J’ai désiré d’un grand désir

Michel de Guibert

Le Pape François a publié le 29 juin 2022, jour de la fête des saints Pierre et Paul, une lettre apostolique sur la formation liturgique du Peuple de Dieu qui s’ouvre par ces paroles de Jésus lors de la dernière Cène : « J’ai désiré d’un grand désir manger cette Pâque avec vous avant de souffrir ! » (Luc 22,15), paroles qui ont donné le titre de la lettre apostolique « Desiderio Desideravi ».

    Cette lettre s’adresse à l’Eglise entière, à tout le peuple chrétien, c’est dire son importance, voulant « offrir quelques pistes de réflexion qui puissent aider à la contemplation de la beauté et de la vérité de la célébration chrétienne » (n° 1) ; nous nous proposons de donner ici, en en soulignant quelques aspects principaux, une présentation et de larges extraits de ce texte dense qui est une réflexion profonde sur la « beauté incomparable de la liturgie » et qui nous invite à nous « émerveiller devant le mystère pascal » (n° 25) et à « redécouvrir la beauté de la vérité de la célébration chrétienne » (n° 21), l’enjeu de notre époque étant de « retrouver la capacité de vivre pleinement l’acte liturgique » (n° 27).

    François précise le sens de sa lettre : « Par cette lettre, je voudrais simplement inviter toute l’Église à redécouvrir, à sauvegarder et à vivre la vérité et la force de la célébration chrétienne.

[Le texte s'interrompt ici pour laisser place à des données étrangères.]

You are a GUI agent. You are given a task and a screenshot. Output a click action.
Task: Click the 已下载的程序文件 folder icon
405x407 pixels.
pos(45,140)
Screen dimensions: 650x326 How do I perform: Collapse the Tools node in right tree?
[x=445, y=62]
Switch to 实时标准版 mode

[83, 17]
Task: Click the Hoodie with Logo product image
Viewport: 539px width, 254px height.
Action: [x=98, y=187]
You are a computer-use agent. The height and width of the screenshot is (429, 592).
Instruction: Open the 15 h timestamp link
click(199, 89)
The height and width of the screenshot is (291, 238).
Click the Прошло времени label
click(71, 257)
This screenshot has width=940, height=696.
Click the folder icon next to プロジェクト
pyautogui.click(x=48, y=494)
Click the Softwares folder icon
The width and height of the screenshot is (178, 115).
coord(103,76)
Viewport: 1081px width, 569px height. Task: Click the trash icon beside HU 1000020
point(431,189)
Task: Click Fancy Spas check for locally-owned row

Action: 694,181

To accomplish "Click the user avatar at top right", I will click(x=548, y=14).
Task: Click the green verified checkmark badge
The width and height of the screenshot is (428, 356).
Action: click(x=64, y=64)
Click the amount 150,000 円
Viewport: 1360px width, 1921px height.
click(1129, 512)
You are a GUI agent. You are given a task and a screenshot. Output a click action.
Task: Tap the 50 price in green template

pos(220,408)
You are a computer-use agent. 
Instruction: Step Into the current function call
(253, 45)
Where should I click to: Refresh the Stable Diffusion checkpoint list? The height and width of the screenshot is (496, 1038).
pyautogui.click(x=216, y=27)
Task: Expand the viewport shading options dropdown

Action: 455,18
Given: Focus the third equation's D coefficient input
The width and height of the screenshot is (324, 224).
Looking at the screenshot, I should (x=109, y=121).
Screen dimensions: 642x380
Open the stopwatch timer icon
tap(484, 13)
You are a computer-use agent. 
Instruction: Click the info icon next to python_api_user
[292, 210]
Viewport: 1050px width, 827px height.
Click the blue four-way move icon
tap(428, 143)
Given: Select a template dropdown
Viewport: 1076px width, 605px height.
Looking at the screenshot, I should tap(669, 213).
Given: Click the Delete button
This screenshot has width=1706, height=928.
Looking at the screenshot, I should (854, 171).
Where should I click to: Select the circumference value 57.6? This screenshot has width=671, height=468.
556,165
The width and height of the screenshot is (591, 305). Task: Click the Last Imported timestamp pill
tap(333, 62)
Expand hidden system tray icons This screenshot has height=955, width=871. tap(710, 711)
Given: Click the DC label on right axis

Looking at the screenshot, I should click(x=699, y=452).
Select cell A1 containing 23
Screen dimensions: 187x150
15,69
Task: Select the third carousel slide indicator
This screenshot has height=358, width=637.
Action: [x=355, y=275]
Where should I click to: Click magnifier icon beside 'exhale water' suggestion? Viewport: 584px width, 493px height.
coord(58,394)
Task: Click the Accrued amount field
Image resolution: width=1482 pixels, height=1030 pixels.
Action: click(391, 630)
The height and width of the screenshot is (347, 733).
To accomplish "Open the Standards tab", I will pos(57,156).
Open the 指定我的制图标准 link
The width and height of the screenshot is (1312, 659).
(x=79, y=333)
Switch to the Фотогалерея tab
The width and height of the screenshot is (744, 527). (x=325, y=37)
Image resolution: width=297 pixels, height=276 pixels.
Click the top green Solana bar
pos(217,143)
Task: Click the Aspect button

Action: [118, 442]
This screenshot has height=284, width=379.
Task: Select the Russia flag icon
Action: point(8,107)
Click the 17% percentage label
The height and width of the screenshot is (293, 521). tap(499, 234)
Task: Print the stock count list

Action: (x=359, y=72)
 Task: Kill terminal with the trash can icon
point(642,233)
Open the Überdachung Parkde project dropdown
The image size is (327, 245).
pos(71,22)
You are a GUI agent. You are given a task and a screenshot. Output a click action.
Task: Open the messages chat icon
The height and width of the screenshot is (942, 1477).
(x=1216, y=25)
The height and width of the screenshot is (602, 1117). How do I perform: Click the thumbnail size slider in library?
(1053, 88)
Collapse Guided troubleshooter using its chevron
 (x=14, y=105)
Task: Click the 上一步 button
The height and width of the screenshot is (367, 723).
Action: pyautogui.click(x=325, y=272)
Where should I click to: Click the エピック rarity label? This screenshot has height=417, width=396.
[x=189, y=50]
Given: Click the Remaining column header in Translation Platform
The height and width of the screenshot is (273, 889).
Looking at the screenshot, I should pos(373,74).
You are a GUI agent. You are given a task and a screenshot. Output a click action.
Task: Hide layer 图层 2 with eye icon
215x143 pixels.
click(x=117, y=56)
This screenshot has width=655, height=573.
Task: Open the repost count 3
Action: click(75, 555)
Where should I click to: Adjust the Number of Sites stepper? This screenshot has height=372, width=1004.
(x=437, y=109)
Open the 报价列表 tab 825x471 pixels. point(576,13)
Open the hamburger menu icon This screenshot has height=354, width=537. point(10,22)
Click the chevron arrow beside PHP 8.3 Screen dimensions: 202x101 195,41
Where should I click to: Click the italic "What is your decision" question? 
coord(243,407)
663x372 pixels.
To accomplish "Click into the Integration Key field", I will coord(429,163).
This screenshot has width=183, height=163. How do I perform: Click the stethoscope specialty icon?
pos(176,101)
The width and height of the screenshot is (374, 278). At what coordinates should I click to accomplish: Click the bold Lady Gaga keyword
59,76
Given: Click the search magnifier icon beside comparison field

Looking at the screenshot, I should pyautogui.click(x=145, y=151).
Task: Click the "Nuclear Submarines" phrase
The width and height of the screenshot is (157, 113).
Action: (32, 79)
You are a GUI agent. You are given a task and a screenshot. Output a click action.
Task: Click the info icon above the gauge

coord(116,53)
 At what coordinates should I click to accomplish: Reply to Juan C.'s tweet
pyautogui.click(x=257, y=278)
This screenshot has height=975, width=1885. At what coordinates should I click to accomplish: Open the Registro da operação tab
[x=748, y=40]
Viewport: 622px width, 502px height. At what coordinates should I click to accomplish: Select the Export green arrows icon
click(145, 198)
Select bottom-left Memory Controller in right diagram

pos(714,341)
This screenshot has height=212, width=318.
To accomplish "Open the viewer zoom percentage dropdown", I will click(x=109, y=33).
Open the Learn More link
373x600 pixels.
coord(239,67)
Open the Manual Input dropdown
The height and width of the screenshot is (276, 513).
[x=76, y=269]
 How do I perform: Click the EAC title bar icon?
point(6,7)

Je voudrais que la beauté de la célébration chrétienne et ses conséquences nécessaires dans la vie de l’Église ne soient pas défigurées par une compréhension superficielle et réductrice de sa valeur ou, pire encore, par son instrumentalisation au service d’une vision idéologique, quelle qu’elle soit. La prière sacerdotale de Jésus à la dernière Cène pour que tous soient un (Jn 17,21), juge toutes nos divisions autour du Pain rompu, sacrement de piété, signe d’unité, lien de charité. » (n° 16)

La lettre s’ouvre donc par ces paroles de Jésus : « J’ai désiré d’un grand désir manger cette Pâque avec vous avant de souffrir ! » (Lc 22,15). « Ces paroles de Jésus par lesquelles s’ouvre le récit de la Dernière Cène sont, dit le saint Père, la fissure par laquelle nous est donnée la surprenante possibilité de percevoir la profondeur de l’amour des Personnes de la Sainte Trinité pour nous » (n° 2). 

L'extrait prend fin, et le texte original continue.